This template installs the Python wrapper of llama.cpp from llama-cpp-python and runs a FastAPI-based Python server. The server can be utilized as a drop-in replacement for the OpenAI API. This means that code compatible with the ChatGPT API will also be compatible with this self-hosted version.

### Features

* **Compatibility**: Compatible with code designed for the OpenAI API, making it easy to transition to self-hosting.
* **Pre-Converted and Quantized Model**: Configured to fetch a pre-converted and quantized llama code instruct model from TheBloke on Hugging Face. However, you have the flexibility to use other compatible models by editing the configuration.
* **Interactive Documentation**: Upon starting the server, open the deployment URL and append /docs to access a Swagger-like API documentation.

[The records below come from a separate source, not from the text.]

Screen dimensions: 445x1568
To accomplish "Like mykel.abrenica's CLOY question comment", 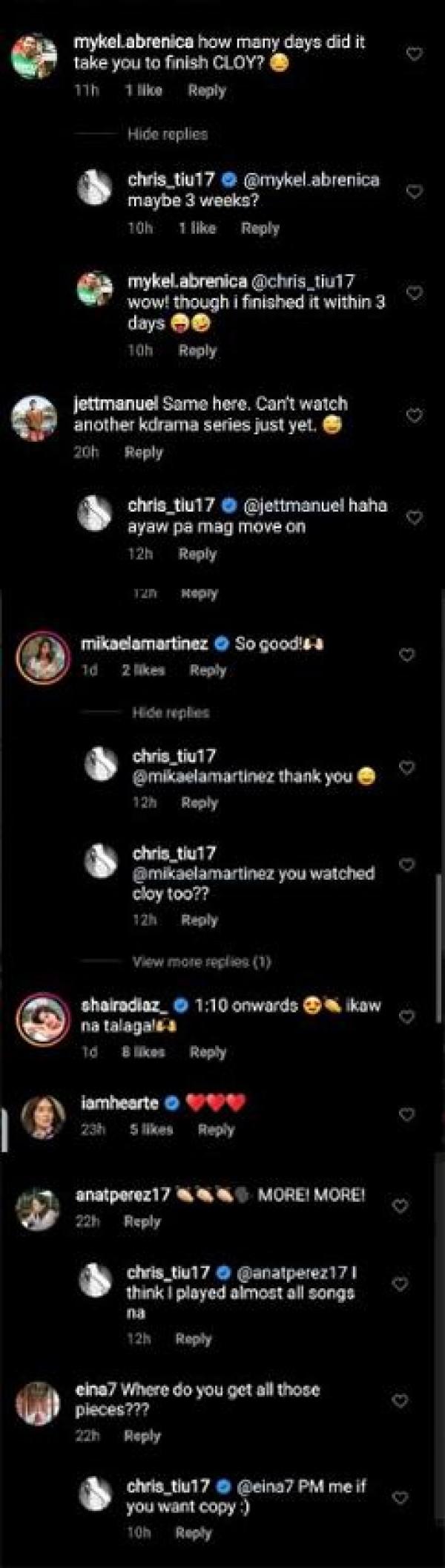I will pos(415,54).
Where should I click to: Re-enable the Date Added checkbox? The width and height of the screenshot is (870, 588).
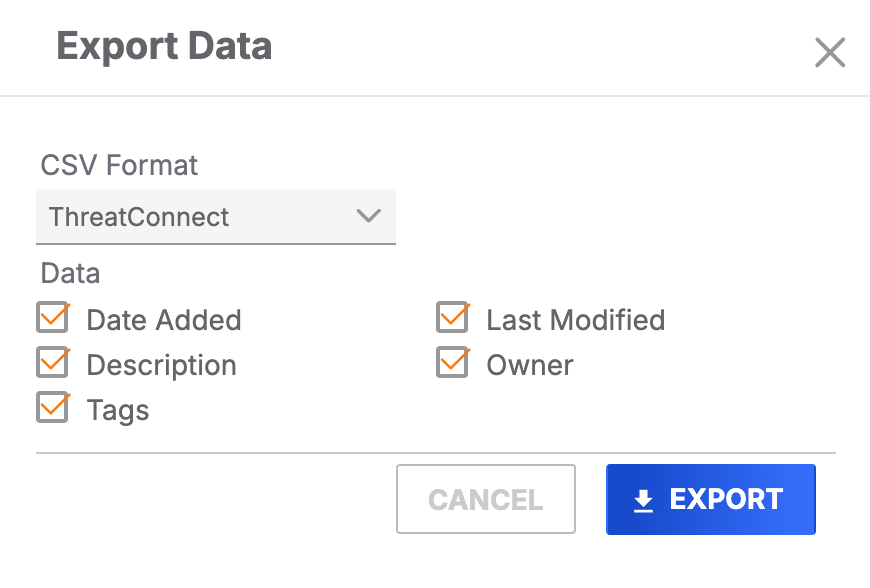[x=52, y=317]
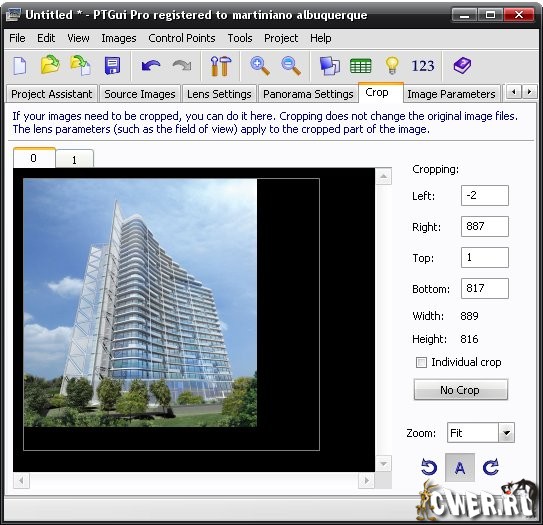Viewport: 543px width, 525px height.
Task: Open options via hammer and wrench icon
Action: click(221, 65)
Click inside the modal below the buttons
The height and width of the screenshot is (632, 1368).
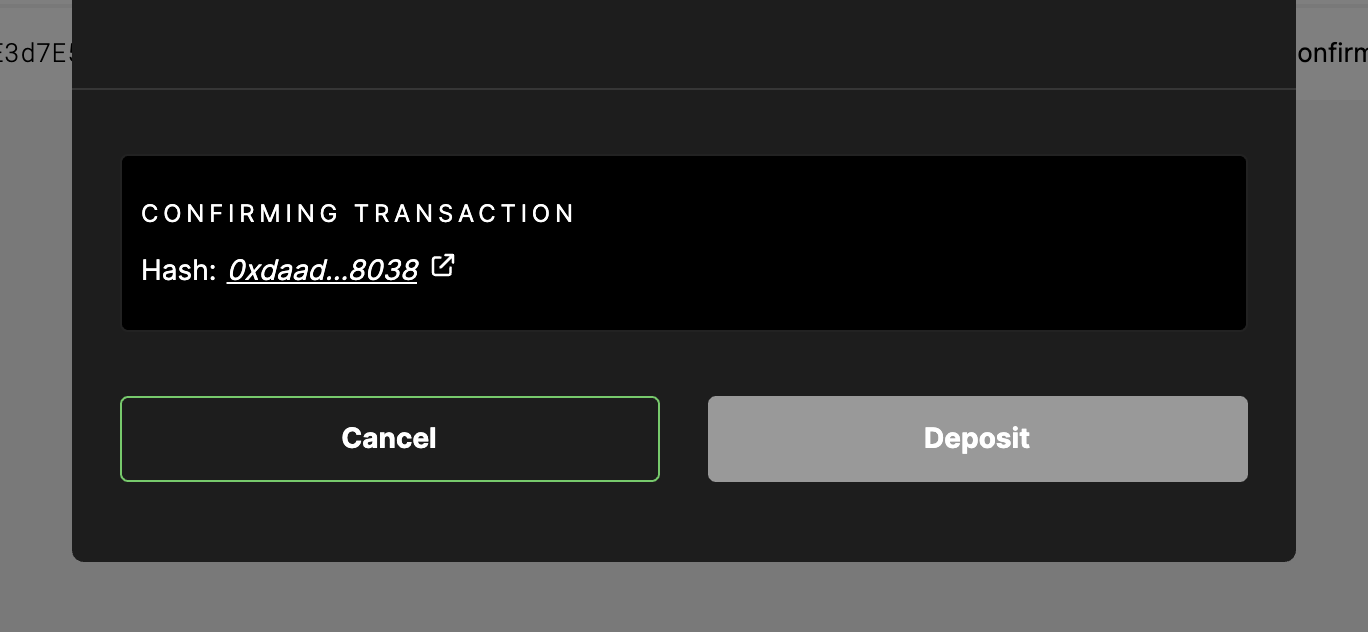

Here, you can view and test all available endpoints easily.
* **Customizable Token Settings**: By default, the max\_token setting of this model is restrictive to support less capable hardware. You can adjust this setting by navigating into the installed folder /venv/lib/python3.8/site-packages/llama\_cpp/server/app.py and editing line 412 in the following manner:

```python
max_tokens_field = Field(
    default=400, ge=1, description="The maximum number of tokens to generate."
)
```

### Usage

* **Installation**: Clone this repository and install the dependencies.
* **Configuration**: Edit the configuration to specify your desired model or settings.
* **Start the Server**: Execute the command to start the server.
* **Access Documentation**: Open the deployment URL in your browser and append /docs to access the interactive API documentation.

### Note

Please be aware that the default configuration might not suit your specific requirements. Feel free to customize the settings according to your needs.